Although severe soil drought rarely occurs in RPFs under humid climates, it is not completely absent. For example, in our fields, Ψs of plow soil decreased close to the permanent wilting point (− 150 m; Hillel 1998) before irrigation in both years. Since the unsaturated soil hydraulic conductivity decreased drastically with plow soil drying (Fig. 1; Abdalla et al. 2020), the Rs of plow soil became two orders of magnitude higher than Rp,mes (Table 2), indicating that root water uptake from plowed soil was almost impossible. Crops grown in RPFs form shallow root systems (Mochida et al. 1990) because RPFs generally have extremely dense plow sole or reduced subsoil, preventing root development to below the plow sole layer (Shinoto et al. 2021). However, the observed ETr before irrigation was maintained at approximately 0.90 (Fig. 2e, 3e), indicating that root water uptake below the plow sole contributed to maintain transpiration before irrigation. Our result indicates the importance of root development into subsoil, enabling water uptake even when the plow layer becomes dry.

Irrigation is the most conventional countermeasure against soil drought; in our study, there was no effective rainfall for more than a week after irrigation (Fig. 2a, 3a); thus, it may be essential for crops to avoid severe drought damage even under humid climate. However, irrigation can also cause wet damage to crop in RPFs because of the poor drainage capacity of plow sole. In our study, the Rp was not decreased after irrigation (Fig. 6), likely because of the presence of open drainage ditches and relatively high plow sole permeability. However, in RPFs with a lower plow sole permeability (e.g., heavy clay soil) than that in our fields, without appropriate drainage systems, irrigation can significantly decrease Rp through long-term soil saturation. Thus, to avoid both soil drought and wet damage in RPFs, irrigation management and drainage facilities is important. These will prevent long-term soil saturation based on the drainage capacity of the fields.
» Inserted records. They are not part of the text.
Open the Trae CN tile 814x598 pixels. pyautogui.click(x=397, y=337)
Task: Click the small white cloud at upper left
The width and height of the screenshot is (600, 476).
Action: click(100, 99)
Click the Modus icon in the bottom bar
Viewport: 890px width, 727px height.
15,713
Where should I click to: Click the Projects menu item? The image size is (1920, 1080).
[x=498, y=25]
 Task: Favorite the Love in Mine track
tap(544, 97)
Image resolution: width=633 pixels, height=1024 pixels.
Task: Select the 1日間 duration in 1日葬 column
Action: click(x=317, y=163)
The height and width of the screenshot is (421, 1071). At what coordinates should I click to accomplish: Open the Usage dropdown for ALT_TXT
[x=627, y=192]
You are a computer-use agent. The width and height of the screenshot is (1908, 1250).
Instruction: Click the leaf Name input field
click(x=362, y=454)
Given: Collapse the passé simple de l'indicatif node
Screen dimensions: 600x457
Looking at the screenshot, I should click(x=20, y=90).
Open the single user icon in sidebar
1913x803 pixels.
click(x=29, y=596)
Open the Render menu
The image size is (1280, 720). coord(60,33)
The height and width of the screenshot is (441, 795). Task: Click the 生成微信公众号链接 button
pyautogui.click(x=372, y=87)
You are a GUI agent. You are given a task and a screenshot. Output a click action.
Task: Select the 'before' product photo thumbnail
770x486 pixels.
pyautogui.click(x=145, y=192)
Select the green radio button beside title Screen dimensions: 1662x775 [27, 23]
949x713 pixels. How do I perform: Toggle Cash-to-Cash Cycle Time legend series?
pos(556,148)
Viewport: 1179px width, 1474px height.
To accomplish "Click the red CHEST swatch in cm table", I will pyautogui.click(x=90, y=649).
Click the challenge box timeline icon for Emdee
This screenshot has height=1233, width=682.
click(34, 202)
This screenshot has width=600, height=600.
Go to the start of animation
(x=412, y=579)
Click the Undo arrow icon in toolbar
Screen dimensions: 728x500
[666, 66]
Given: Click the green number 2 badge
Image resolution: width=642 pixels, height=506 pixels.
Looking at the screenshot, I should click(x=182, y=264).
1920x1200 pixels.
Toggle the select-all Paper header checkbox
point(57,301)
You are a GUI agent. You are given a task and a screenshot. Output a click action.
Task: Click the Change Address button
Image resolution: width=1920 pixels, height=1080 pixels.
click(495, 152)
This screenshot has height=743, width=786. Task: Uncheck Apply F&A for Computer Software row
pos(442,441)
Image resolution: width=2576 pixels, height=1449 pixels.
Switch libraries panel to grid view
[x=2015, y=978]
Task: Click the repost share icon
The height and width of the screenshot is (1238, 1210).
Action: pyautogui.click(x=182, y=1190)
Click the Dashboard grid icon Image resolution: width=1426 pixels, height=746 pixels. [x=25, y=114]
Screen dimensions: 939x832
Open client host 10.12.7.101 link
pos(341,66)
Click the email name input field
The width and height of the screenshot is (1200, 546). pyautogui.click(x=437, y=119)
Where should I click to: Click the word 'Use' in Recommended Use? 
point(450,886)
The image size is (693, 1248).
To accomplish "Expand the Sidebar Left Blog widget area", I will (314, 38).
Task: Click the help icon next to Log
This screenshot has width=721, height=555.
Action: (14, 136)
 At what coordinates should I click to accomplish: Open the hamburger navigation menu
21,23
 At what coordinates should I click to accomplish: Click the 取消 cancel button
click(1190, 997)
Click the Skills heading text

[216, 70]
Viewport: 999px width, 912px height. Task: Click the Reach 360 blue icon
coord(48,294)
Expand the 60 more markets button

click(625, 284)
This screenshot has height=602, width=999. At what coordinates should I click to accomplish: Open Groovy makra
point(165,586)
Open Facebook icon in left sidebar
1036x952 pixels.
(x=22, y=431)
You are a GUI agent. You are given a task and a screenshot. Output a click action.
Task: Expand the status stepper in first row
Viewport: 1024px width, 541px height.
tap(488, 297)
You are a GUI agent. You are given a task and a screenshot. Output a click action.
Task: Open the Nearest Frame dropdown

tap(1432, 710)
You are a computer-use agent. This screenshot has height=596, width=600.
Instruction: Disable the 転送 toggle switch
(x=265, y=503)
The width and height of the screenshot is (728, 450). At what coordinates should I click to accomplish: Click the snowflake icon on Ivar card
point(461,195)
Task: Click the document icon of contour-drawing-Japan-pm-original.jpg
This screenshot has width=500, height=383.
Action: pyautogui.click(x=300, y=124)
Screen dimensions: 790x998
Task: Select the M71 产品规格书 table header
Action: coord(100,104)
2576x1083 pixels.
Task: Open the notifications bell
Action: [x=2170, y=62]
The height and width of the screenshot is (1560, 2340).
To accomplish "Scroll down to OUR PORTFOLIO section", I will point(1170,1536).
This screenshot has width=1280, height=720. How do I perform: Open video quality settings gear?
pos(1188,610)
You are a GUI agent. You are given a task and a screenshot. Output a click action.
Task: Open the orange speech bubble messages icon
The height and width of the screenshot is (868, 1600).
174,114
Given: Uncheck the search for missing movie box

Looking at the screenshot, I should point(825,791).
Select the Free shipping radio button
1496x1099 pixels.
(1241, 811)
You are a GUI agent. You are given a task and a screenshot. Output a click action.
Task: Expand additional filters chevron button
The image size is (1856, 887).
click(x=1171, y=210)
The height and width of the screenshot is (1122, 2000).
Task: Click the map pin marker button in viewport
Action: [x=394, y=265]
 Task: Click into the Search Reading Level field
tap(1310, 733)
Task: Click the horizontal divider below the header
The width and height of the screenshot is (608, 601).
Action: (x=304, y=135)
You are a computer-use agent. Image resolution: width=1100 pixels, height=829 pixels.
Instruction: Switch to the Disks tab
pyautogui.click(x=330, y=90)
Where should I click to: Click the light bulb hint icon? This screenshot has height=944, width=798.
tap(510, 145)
Our results emphasize the importance of Rp, which increases via long-term soil saturation, on transpiration rate of upland crops in RPFs under humid climates, suggesting that installation of drainage systems to improve root water uptake is important for increasing crop productivity. Although drainage systems are important, optimal soil water conditions for crop production remain unknown, requiring the design of an optimal drainage systems. To achieve this, further research to elucidate the relationship between soil water conditions (duration of soil saturation, depth of groundwater level, volumetric water, and air content) and Rp is necessary. Such research may enable the determination of the optimal soil water conditions required for designing drainage facilities in RPFs.

Conclusion

The major conclusions can be summarized as follows:

  1. (1)

    The Rp of soybean after the flowering stage was one to three order magnitude higher than Rs during most of the investigation period, indicating that the transpiration (root water uptake) rate in RPFs under humid climate was mainly controlled by Rp rather than Rs.

  2. (2)

    Although the soil was sufficiently wet to maintain a low Rs, midday ETr rarely reached 1.0, and gradually decreased throughout the investigation period, indicating stomatal closure. This result indicates that the Rp was too high to satisfy the transpiration demand.

  3. (3)

    Rp gradually increased from approximately 5.0 × 108 s in early August to approximately 1.0 × 109 s in early September. This increasing trend in Rp may be due to hypoxic stress induced by intermittent precipitation and poor soil drainage ability.

These results suggest that drainage systems are essential to avoid an increase in Rp, and potentially even induce a decrease in Rp for improving crop productivity in RPFs. Further research on the relationship between soil water conditions and Rp is required to determine an optimal irrigation threshold and drainage systems for crop production in RPFs.